To Be a Better Neighbor

In this day and age I see, read and hear a lot of things I don’t understand. Back when I was a kid I think I was able to understand things better.

I understood trust better. Many people would give you their word they would do something, and they would. If they didn’t, it would get around that “so and so” don’t keep their promises. If you were in a business of some kind, a couple of cases of that might ruin you. Politicians who were not ethical didn’t get re elected. Relationships were built on trust.

I understood helping one another better. Neighbors would actually really do things for each other. I remember my Daddy mowing our elderly neighbors grass many times. “I already had the mower running” he would say. I remember brown paper bags of fresh garden vegetables being given from one place to another. “We got more Okrie then we can eat and more tomatoes…the neighbors across the street have more corn.” Out and back it went. People got together to help each other can vegetables for winter. A big mess of fish was shared, already cleaned. People…helped..each other. Look around and see if that’s happening now. Maybe sometimes…but most times not. In my neighborhood now I only have one person who has been there over a few months. The rest of the houses are rental houses. I should really take the time to try and get to know them anyway, but I haven’t. My fault there. It’s just a harder thing now for me.

■ EXTRACTED MATERIAL
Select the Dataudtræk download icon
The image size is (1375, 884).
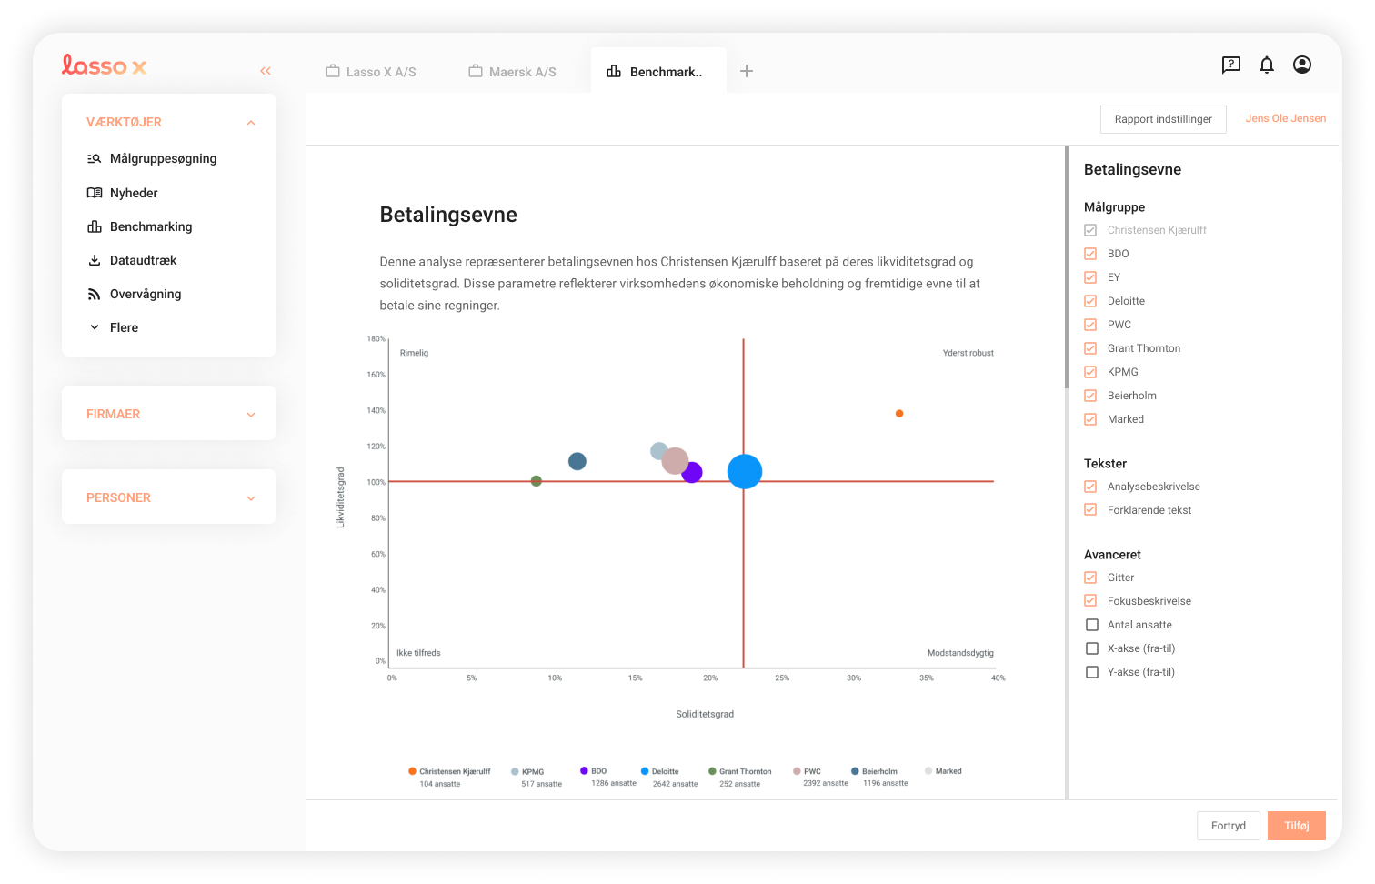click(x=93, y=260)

...

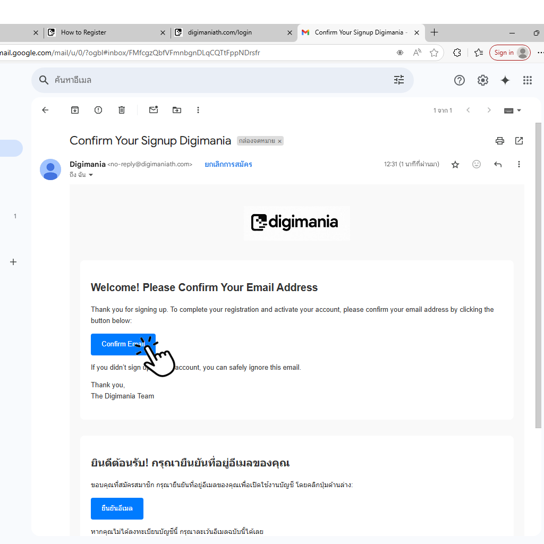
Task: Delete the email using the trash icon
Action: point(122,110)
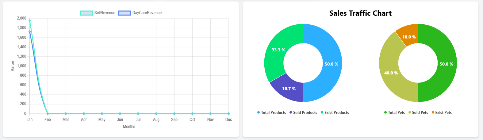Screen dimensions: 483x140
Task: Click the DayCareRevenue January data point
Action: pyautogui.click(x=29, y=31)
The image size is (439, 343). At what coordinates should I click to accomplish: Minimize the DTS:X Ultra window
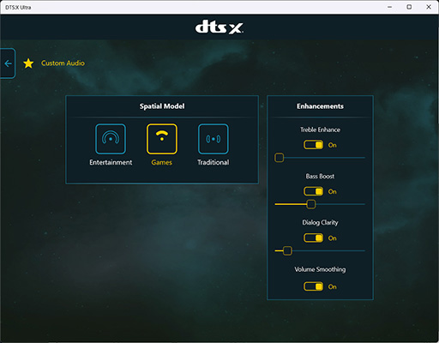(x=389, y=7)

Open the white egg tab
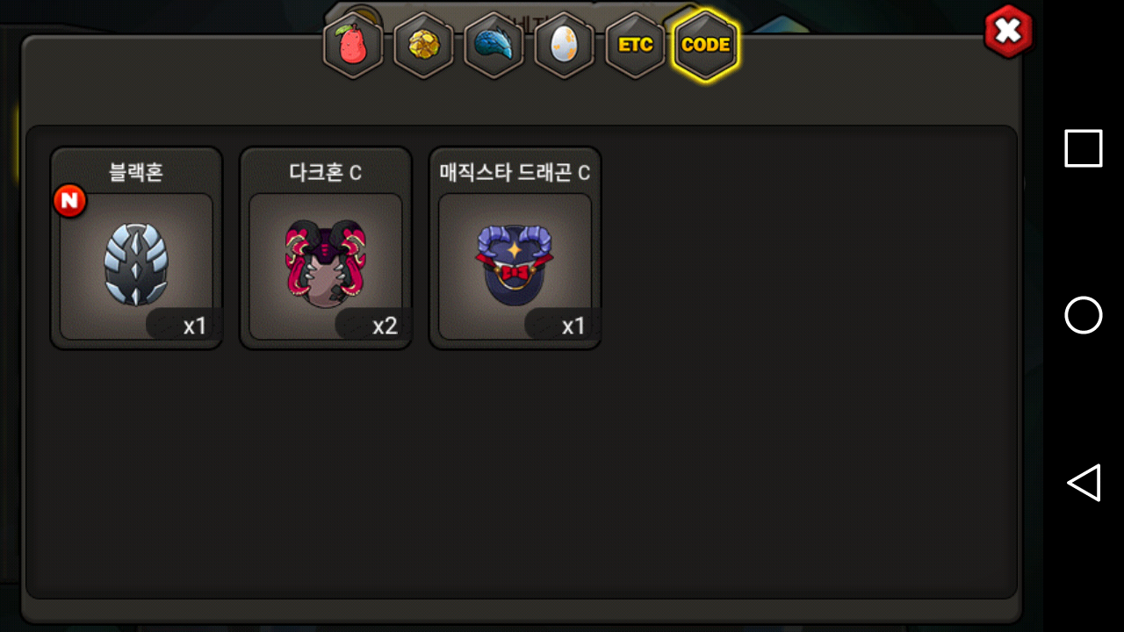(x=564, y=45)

* * *

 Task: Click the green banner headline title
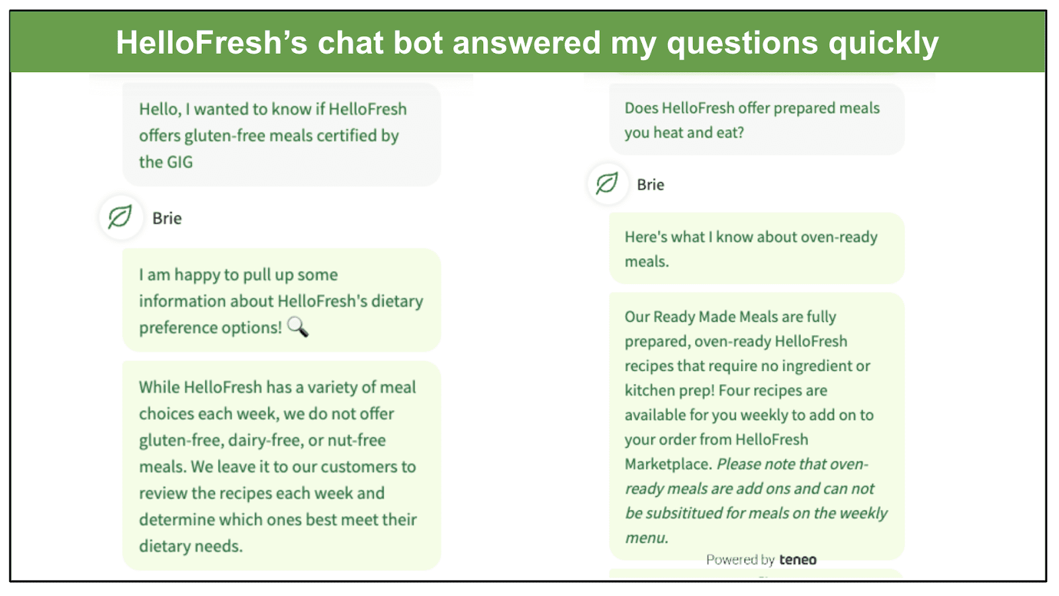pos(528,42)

■ TASKS TO PERFORM
A. Duplicate the stretch of the essay on being a better neighbor from "To Be a Better Neighbor" through "built on trust.".
B. Answer these questions from the essay on being a better neighbor:
(i) What does the essay say a couple of broken promises might do to someone in business?
(ii) What did the writer's father say when mowing the elderly neighbors' grass?
(iii) How many people in the writer's current neighborhood have lived there more than a few months?
The listing above was drawn from a separate source and is unrelated to the essay on being a better neighbor.

■ TASK RESPONSES
A.
To Be a Better Neighbor

In this day and age I see, read and hear a lot of things I don’t understand. Back when I was a kid I think I was able to understand things better.

I understood trust better. Many people would give you their word they would do something, and they would. If they didn’t, it would get around that “so and so” don’t keep their promises. If you were in a business of some kind, a couple of cases of that might ruin you. Politicians who were not ethical didn’t get re elected. Relationships were built on trust.

B.
(i) They might ruin that person.
(ii) "I already had the mower running."
(iii) One person.